The NC pension rate is calibrated very carefully so that the vast majority of pensioners do not fall into the statistical category of being at risk of poverty.


----------



## Sarenco (8 Jul 2019)

Brendan Burgess said:


> Here is what she actually said on Newstalk.
> 
> https://www.newstalk.com/podcasts/h...close-extra-tenner-week-increase-years-budget


Thanks Brendan.

I've listened to that interview in full and I didn't hear any suggestion that the Minister wants to abolish the State (Contributory) pension.


PMU said:


> The most objectional thing the Minister has come out with is that “It is not “fair” that some older people receive State pensions that are more than they need”.


Except the Minister didn't actually say that - you added your own quotation marks.


----------



## PMU (8 Jul 2019)

Sarenco said:


> Except the Minister didn't actually say that - you added your own quotation marks.


 I simply quoted from Mr. Burgess's post # 1 "It is not “fair” that some older people receive State pensions that are more than they need while others on the same amount live in poverty, Minister for Social Protection Regina Doherty  has said." 
 The quotation marks around 'fair' are in the original post.


----------



## Brendan Burgess (8 Jul 2019)

Sarenco said:


> you added your own quotation marks.



I was quoting the Irish Times attributing that to her.

Brendan


----------



## noproblem (8 Jul 2019)

Going on what she seems to be saying she's going to take a massive cut in her pension. But, but, maybe she's not implicating the TD's/ministers in her silly diatribe?  In any case, she's wasting her time if she thinks she'll get the better of the grey brigade.


----------



## Sarenco (8 Jul 2019)

What diatribe?

Have you actually listened to the interview that Brendan posted?


----------



## noproblem (8 Jul 2019)

Indeed I have Sarenco, i'm also very aware of how the media work and how the little sprat is thrown out there by the minister, in order to see what sort of bite there is. One can interpret what the minister said in many different ways, your choice is yours and your opinion is very important , just like everyone else's.


----------



## Sarenco (8 Jul 2019)

Fair enough but what exactly did the Minister say that is giving you cause for concern?

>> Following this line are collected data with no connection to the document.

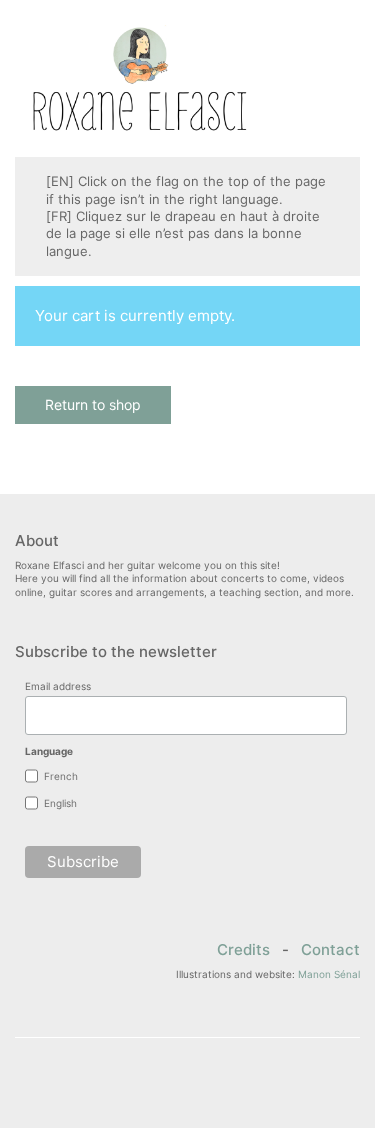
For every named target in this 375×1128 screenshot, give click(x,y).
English (60, 803)
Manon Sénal (329, 974)
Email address (58, 686)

She specifically said that the State contributory pension would remain the "cornerstone" of our pension system, with the intention that it would continue at roughly 34% of average earnings.

To be honest, I think this entire thread is built on an unfortunate journalistic flourish by the IT.  Silly season stuff.


----------



## PMU (10 Jul 2019)

Sarenco said:


> To be honest, I think this entire thread is built on an unfortunate journalistic flourish by the IT.  Silly season stuff.


No. It appears to be the start of a process to means-test the state pension. https://www.irishtimes.com/business...igher-state-pension-than-glenageary-1.3951706.


----------



## Sarenco (10 Jul 2019)

PMU said:


> It appears to be the start of a process to means-test the state pension


Really?  That's just a piece of journalistic speculation that concludes:
"In light of this, what Ms Doherty may have been alluding to is an end to the gravy train of universal State pension increases...."

The Minister never suggested abolishing the State (Contributory) Pension (which would just leave the means-tested non-contributory pension).

Incidentally, I would have no problem in principle with the OECD suggestion that there should be a less generous universal pension for all, with a mean-tested top up for those in need.


----------



## noproblem (10 Jul 2019)

And what is your standard of measurement for "those in need" Sarenco? I could have a house or an apartment worth a huge amount of money and barely any income and that's just for starters. Ms Doherty should have kept her gob shut on this one if as you say she didn't mean anything untoward. However, not for the first time she's stirring the pot, or attempting to do so.


----------



## Sarenco (10 Jul 2019)

noproblem said:


> And what is your standard of measurement for "those in need" Sarenco?


What does it matter?  I don't make the rules.

I simply suggested that I wouldn't have a problem, in principle, with the OECD proposal (which, incidentally, has not been adopted as Government policy).


noproblem said:


> However, not for the first time she's stirring the pot, or attempting to do so.


Ok, can you tell what exactly the Minister said in the Newstalk interview that you take issue with?


----------



## noproblem (10 Jul 2019)

Sarenco said:


> What does it matter?  I don't make the rules.
> 
> I simply suggested that I wouldn't have a problem, in principle, with the OECD proposal (which, incidentally, has not been adopted as Government policy).
> 
> Ok, can you tell what exactly the Minister said in the Newstalk interview that you take issue with?



I'm not in any way wanting this to be a personal feud between your good self and me Sarenco.   What the minister said or didn't say is seldom spoken of, but its interpreted in a certain way be that good, bad, or indifferent. If one is to go on what she said it all looks harmless and that the Goverment is looking into how to make it fairer. That's grand and shouldn't be in any way threatening to anyone really. It's just that some people get stirred by even mention of a dabble into the OAP, hence the attack before even any type of onslaught is begun. By the way I never said I took issue with what she said, but it may have come across as that. One's interpretation so to speak


----------



## Purple (11 Jul 2019)

Sarenco said:


> Incidentally, I would have no problem in principle with the OECD suggestion that there should be a less generous universal pension for all, with a mean-tested top up for those in need.


I agree. We are heading for disaster when it comes to State pensions. I’d like to see a move to more private pensions and away from the current Ponzi scheme we have masquerading as a State pensions policy.


----------